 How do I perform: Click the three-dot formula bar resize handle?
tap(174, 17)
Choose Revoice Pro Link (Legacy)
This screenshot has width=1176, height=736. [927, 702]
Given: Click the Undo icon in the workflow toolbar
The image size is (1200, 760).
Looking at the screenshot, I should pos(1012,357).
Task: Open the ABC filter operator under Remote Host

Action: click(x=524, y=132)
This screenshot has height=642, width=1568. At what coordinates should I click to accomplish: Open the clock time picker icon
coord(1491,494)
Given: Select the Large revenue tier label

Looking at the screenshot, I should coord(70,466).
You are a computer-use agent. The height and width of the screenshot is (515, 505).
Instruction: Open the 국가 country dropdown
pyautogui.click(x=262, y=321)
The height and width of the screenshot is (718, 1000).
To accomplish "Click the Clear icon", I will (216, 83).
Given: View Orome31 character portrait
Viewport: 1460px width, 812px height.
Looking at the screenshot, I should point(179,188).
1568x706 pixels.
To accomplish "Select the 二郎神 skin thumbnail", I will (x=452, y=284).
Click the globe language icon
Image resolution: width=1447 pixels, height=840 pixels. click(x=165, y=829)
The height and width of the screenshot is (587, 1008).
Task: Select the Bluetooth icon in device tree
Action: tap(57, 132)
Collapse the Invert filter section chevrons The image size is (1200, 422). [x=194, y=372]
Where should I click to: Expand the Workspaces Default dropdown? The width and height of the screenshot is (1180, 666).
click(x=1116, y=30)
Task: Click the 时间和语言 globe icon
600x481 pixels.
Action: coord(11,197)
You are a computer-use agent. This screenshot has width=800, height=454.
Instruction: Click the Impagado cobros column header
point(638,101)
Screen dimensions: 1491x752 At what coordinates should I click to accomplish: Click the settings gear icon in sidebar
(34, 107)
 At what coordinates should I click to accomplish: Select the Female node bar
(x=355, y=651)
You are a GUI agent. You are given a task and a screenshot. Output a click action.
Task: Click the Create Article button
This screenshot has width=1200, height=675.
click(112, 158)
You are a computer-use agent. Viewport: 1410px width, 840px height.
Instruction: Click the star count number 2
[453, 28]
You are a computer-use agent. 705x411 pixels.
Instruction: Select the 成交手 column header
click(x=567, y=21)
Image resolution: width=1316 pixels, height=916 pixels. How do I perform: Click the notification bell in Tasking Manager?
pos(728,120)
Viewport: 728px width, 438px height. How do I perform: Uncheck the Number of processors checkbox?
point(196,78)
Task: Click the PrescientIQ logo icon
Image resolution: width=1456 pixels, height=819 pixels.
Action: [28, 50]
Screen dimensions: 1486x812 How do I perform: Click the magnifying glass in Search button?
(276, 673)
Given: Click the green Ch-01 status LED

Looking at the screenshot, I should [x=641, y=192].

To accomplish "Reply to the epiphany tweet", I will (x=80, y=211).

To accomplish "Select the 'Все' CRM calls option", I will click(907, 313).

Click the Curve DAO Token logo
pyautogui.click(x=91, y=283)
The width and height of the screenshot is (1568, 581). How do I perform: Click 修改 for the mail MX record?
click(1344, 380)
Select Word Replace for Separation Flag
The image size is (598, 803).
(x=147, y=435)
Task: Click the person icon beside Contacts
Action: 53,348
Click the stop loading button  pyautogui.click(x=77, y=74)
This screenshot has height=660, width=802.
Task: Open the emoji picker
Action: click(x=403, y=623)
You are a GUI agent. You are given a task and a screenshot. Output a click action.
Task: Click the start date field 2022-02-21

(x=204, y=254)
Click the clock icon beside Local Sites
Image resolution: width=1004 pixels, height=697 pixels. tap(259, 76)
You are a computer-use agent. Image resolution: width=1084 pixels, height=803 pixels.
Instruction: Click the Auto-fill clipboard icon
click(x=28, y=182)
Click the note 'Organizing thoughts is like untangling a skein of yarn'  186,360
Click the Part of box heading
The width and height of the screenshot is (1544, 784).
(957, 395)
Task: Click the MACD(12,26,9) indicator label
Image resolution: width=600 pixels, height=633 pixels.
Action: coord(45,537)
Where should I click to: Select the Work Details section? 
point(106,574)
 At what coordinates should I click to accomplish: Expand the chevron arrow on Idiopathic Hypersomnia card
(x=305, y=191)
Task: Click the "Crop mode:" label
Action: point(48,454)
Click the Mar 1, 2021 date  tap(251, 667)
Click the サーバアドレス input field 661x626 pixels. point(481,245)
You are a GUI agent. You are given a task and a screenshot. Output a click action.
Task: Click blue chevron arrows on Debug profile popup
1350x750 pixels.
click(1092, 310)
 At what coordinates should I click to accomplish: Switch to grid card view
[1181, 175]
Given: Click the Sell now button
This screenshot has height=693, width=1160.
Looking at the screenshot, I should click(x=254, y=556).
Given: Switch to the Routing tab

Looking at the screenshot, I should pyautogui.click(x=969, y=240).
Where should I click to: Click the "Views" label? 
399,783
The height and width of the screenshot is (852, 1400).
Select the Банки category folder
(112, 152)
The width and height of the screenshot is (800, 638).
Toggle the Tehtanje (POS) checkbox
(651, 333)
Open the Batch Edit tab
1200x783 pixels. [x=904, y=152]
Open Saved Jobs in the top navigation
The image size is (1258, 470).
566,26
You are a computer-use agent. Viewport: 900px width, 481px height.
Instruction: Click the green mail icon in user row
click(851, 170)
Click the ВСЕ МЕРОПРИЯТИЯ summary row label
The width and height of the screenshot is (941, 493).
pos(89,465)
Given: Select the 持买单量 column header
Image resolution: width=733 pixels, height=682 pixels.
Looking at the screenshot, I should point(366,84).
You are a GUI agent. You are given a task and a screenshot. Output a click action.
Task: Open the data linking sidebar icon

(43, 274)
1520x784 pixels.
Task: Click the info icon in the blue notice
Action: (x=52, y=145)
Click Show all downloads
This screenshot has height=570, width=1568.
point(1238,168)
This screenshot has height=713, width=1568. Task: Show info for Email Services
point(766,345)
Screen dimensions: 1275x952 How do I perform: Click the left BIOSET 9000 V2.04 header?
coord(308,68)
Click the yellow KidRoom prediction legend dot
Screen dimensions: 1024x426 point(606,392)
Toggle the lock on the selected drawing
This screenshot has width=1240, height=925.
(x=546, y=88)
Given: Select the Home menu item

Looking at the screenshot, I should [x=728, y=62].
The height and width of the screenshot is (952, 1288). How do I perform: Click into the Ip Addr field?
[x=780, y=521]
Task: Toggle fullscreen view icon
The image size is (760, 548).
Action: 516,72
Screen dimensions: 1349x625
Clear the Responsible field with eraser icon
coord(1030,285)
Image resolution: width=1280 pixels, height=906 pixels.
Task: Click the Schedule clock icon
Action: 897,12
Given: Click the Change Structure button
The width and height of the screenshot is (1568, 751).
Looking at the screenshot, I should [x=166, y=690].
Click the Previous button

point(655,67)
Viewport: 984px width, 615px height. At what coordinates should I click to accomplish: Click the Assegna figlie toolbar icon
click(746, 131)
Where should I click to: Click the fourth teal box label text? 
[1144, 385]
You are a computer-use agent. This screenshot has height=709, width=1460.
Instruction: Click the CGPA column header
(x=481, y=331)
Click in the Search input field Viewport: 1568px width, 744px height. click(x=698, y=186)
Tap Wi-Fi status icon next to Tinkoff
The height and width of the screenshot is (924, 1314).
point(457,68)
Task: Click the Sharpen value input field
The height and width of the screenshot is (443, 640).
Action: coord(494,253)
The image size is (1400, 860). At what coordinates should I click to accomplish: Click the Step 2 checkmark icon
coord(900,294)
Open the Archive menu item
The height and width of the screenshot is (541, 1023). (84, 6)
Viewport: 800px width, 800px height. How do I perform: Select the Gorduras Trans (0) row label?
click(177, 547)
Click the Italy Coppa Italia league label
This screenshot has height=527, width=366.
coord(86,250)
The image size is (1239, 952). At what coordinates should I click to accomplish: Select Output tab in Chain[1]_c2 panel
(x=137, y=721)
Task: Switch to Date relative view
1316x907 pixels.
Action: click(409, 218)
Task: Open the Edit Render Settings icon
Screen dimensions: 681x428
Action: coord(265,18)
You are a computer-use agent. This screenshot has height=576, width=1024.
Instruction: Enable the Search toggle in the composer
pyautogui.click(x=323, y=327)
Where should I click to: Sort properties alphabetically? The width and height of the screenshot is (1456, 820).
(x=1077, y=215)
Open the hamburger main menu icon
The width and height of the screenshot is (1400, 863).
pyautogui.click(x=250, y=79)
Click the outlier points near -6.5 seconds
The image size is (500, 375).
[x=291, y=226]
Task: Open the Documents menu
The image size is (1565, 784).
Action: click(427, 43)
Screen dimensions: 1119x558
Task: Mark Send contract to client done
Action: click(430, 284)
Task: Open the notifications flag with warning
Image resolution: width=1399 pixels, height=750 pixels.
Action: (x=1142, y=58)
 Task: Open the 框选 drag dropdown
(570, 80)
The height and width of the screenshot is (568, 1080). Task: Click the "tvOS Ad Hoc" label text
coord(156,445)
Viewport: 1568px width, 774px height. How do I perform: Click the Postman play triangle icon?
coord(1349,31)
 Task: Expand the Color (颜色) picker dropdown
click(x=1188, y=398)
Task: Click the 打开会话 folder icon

**Directions for this task**
Swap "play triangle" for "run arrow" in every line of the records from the one containing "The height and width of the screenshot is (568, 1080)." down to the end of the records. Keep everything else as it is, and give only those lines.

**Exercise response**
The height and width of the screenshot is (568, 1080). Task: Click the "tvOS Ad Hoc" label text
coord(156,445)
Viewport: 1568px width, 774px height. How do I perform: Click the Postman run arrow icon?
coord(1349,31)
 Task: Expand the Color (颜色) picker dropdown
click(x=1188, y=398)
Task: Click the 打开会话 folder icon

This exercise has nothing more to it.